Manifestement très douée, la petite Adriana vit dans une famille madrilène bourgeoise déchirée, où l'on ne se touche ni ne se parle. Petite dernière, « arrivée si tard », comme le dit sa mère, Adri déboussole ses parents, qui l'aiment, certes, mais ne parviennent pas à la comprendre, s'interrogeant tant et plus sur cette enfant si différente, qui ne parle pas mais qui s'est recréé tout un univers imaginaire, ce « paradis inhabité » dans lequel les contes prennent vie, les licornes sortent des tableaux la nuit et les cagibis noirs deviennent le lieu d'une évasion propice au rêve…

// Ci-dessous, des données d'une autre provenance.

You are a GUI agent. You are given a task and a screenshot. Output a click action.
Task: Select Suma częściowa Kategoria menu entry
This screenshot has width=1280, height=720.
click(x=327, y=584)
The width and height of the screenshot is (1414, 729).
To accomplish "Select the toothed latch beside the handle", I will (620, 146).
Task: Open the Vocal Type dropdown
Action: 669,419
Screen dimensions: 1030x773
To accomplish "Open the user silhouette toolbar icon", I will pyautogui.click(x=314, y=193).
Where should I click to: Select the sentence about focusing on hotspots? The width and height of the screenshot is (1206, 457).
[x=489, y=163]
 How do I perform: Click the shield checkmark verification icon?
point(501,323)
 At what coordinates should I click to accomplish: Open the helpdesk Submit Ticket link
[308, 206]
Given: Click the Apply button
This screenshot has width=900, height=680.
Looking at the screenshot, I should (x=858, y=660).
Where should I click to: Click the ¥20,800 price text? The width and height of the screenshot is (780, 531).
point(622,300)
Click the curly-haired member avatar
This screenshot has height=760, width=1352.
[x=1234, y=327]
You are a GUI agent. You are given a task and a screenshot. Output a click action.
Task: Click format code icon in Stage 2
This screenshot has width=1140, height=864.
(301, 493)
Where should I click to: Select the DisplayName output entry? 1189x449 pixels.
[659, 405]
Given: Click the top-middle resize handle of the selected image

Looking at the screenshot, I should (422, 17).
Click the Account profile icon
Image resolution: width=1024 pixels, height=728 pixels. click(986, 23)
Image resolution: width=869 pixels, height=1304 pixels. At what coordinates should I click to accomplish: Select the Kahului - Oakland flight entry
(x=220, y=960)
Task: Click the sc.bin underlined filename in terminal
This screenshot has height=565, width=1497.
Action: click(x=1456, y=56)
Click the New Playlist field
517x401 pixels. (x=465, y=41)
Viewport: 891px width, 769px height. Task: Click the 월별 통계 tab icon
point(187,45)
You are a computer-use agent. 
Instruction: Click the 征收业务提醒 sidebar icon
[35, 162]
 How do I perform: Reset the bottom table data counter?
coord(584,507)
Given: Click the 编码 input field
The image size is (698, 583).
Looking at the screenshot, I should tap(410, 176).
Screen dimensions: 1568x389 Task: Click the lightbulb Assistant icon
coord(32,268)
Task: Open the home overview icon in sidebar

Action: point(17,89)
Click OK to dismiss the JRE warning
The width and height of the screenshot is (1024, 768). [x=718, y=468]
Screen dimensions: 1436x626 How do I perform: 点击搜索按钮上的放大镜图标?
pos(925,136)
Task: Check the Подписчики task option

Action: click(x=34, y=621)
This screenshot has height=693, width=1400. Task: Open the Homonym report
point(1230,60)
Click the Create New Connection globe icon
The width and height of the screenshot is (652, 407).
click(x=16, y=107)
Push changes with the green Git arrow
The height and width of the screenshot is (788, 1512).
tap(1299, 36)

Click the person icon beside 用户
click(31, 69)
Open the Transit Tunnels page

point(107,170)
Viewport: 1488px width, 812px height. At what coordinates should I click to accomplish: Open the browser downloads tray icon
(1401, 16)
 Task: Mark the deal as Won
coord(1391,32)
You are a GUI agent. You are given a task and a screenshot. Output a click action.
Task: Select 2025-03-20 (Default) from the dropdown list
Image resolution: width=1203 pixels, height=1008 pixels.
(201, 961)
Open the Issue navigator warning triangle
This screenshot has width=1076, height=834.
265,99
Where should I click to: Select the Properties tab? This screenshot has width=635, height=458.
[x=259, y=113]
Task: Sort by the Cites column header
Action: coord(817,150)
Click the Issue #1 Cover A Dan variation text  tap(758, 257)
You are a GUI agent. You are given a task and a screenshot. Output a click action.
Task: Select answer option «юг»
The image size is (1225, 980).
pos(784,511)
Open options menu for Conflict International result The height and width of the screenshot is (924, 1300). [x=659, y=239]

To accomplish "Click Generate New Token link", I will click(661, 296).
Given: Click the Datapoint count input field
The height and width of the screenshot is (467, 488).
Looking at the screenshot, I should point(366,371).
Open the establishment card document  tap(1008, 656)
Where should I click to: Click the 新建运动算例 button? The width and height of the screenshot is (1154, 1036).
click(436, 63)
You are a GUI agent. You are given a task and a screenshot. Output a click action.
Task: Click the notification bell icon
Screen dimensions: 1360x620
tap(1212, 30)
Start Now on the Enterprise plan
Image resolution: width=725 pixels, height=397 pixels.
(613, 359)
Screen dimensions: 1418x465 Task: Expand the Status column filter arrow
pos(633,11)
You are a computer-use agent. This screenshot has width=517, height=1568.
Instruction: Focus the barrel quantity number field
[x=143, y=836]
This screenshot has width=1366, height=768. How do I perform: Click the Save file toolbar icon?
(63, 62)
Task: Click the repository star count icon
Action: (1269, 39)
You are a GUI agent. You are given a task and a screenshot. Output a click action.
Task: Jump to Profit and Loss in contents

Adri observe le monde des « Géants » avec le recul d'un enfant qui sait qu'il n'y a pas sa place, pas plus que dans le monde des enfants que lui propose l'école, qu'elle abhorre tout autant pour la bêtise de ses camarades que pour l'incongruité d'une discipline un peu ridicule qui se donne en spectacle.

Alors, en éternel décalage, elle se réfugie auprès des domestiques, les tendres et facondes Tata María et Isabel, qui lui ouvrent leur monde et lui offrent toute la hauteur de vue à laquelle elle aspire sur ce monde qui, sans l'être tout à fait, est pourtant le sien.

Alors que, malade et alitée, elle fait la rencontre de Gavrila, jeune garçon russe qui vit quelques étages au-dessus du sien, elle vit une véritable révélation : ce monde n'est plus seulement le sien, il existe des êtres qui peuvent partager ce paradis, pour tenter d'y habiter. Avec celui qu'elle ne tarde pas à nommer son « siamois », ce seront des rires, des échanges complices, des lectures partagées et une profondeur des sentiments qui, pourtant, ne pourront empêcher Adri de grandir et de se confronter au monde…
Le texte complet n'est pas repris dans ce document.